Variation in Δ4 in response to environmental and genetic drivers is small but significant. Differences among plants are often in the range of 1–3‰, much smaller than for C3 plants (Fig. 2). Interpreting the variation in Δ4 is challenging because it cannot be attributed to a single major factor, as is generally the case with ci/ca in C3 species. In C4 species, even in the simplest case scenario presented in Eqn (Eqn 13), Δ4 depends on both ci/ca and ϕ (Fig. 7a). There is either a positive or negative correlation between Δ4 and ci/ca, depending on whether ϕ is larger or smaller than c. 0.37 [≈ (a − b4)/(b3 − s)]. Moreover, the linear relationship between Δ4 and ci/ca described by Eqn (Eqn 13) is a simplification, and the full model relating Δ4 to ci/ca, expressed in Eqn (Eqn 12), has some curvature (Fig. 7b).
In C4 species, δp of leaf dry matter has been shown to range from −9.2‰ to −19.3‰ (Hattersley, 1982), but most values are concentrated in a narrow band between −11‰ and −14‰, with a global average of c. −12.5‰ (Cerling et al., 1997). For comparison, the global average for C3 plants is c. −28‰ (Kohn, 2010). C4 grasses are grouped into three subtypes depending on the major enzyme used to decarboxylate the C4 acids: NAD-ME (NAD-malic enzyme), NADP-ME (NADP-malic enzyme) and PEPCK (phosphoenolpyruvate carboxykinase). When plants were grown under controlled conditions to minimize environmental variation, leaf δp spanned c. 3‰, with small but significant differences across subtypes: NAD-ME, −12.7‰; PEPCK, −12.0‰; NADP-ME, −11.4‰ (Hattersley, 1982).
Currently, there is no satisfactory explanation for differences in Δ4 across subtypes. As described earlier, Δ4 depends on both ϕ and ci/ca. The ϕ has been shown to differ across subtypes, with variation related to morphological features such as the presence of suberized lamellae around the bundle-sheath cells. The ϕ was estimated to be higher in the NAD-ME subtype that lacks suberized lamellae (Hattersley, 1982; Hatch et al., 1995).

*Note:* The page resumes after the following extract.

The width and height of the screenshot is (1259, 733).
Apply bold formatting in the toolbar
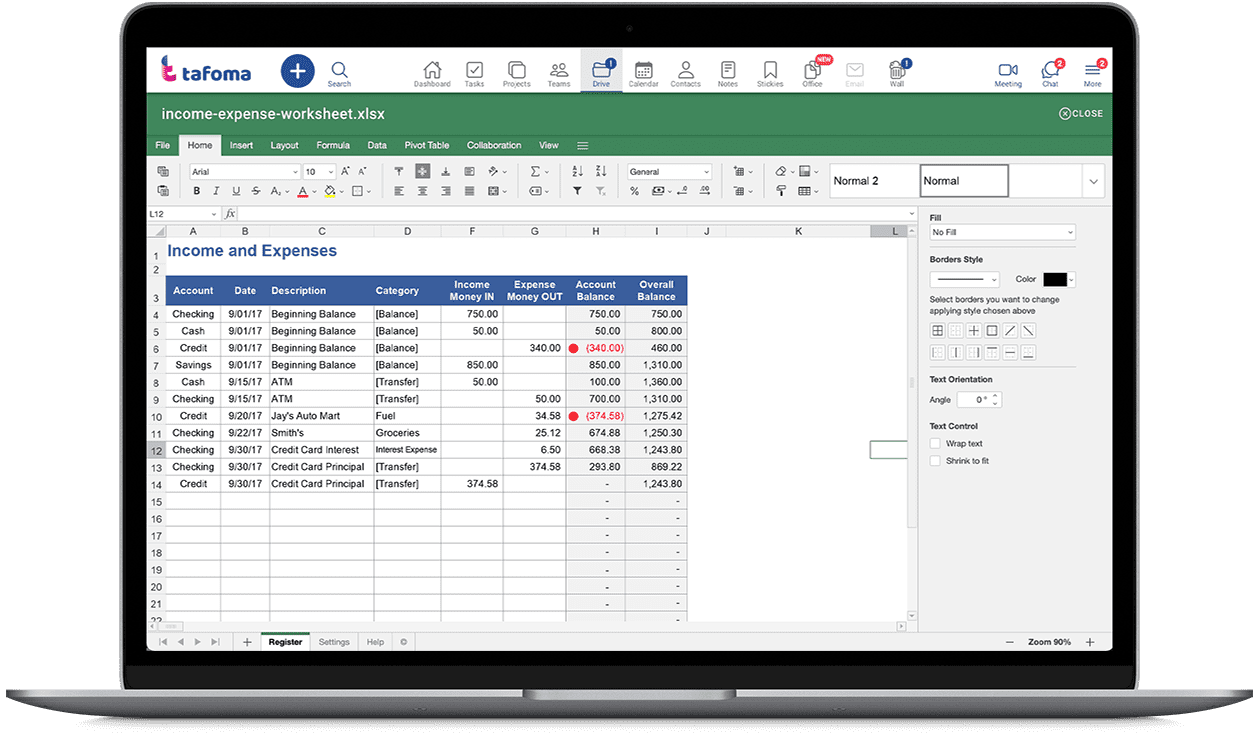[197, 191]
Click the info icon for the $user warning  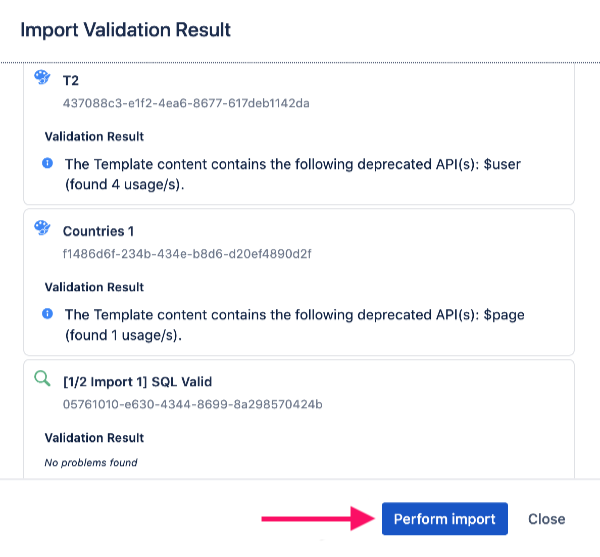[x=48, y=162]
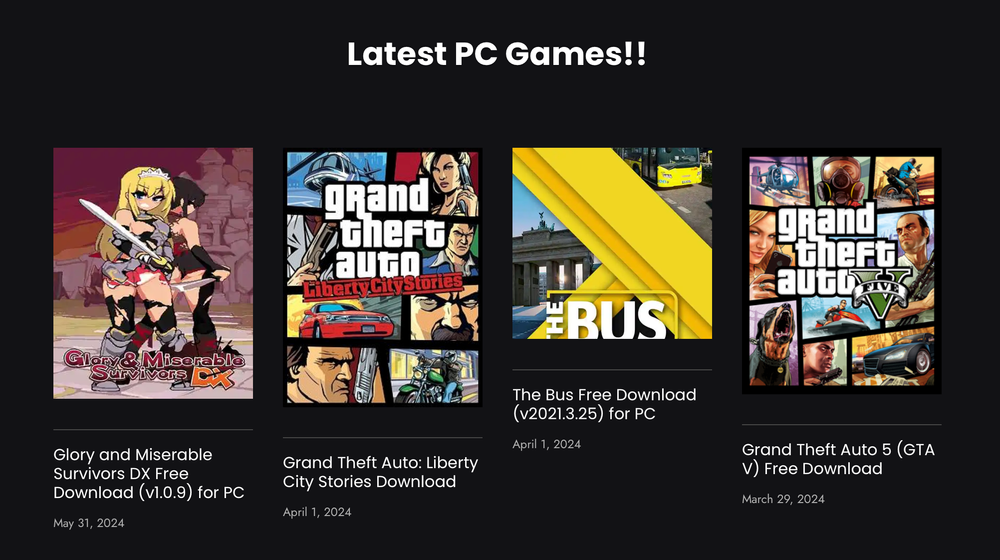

The lack of suberized lamellae in the NAD-ME subtype might be counterbalanced by other morphological features; for example, this subtype has elongated chloroplasts surrounding the mitochondria (Hattersley & Browning, 1981). Furthermore, the presence of suberized lamellae cannot be the only factor accounting for isotopic differences among subtypes, as both NADP-ME and PEPCK have suberized lamellae and yet differed in δp (Hattersley, 1982). The NADP-ME subtype has reduced grana in the bundle-sheath chloroplasts (Hatch, 1987; Pfündel & Neubohn, 1999), and consequently less photosystem II activity and O2 evolution than the other subtypes (Yoshimura et al., 2004; Gowik & Westhoff, 2011). Photorespiration is not always an unwanted process; under stress conditions it serves as an energy sink to prevent overreduction of the photosynthetic electron transport chain (Osmond & Grace, 1995). Interestingly, the NADP-ME subtype, with reduced O2 evolution from the bundle-sheath cells, occurs in mesic environments, whereas the NAD-ME subtype occurs in drier areas (Hattersley, 1982; Schulze et al., 1996). Cousins et al. (2008) showed that NAD-ME leaves had lower δp than did NADP-ME leaves, but instantaneous Δ4 did not differ between subtypes. This observation suggests that postphotosynthetic fractionations might play a role in determining δp.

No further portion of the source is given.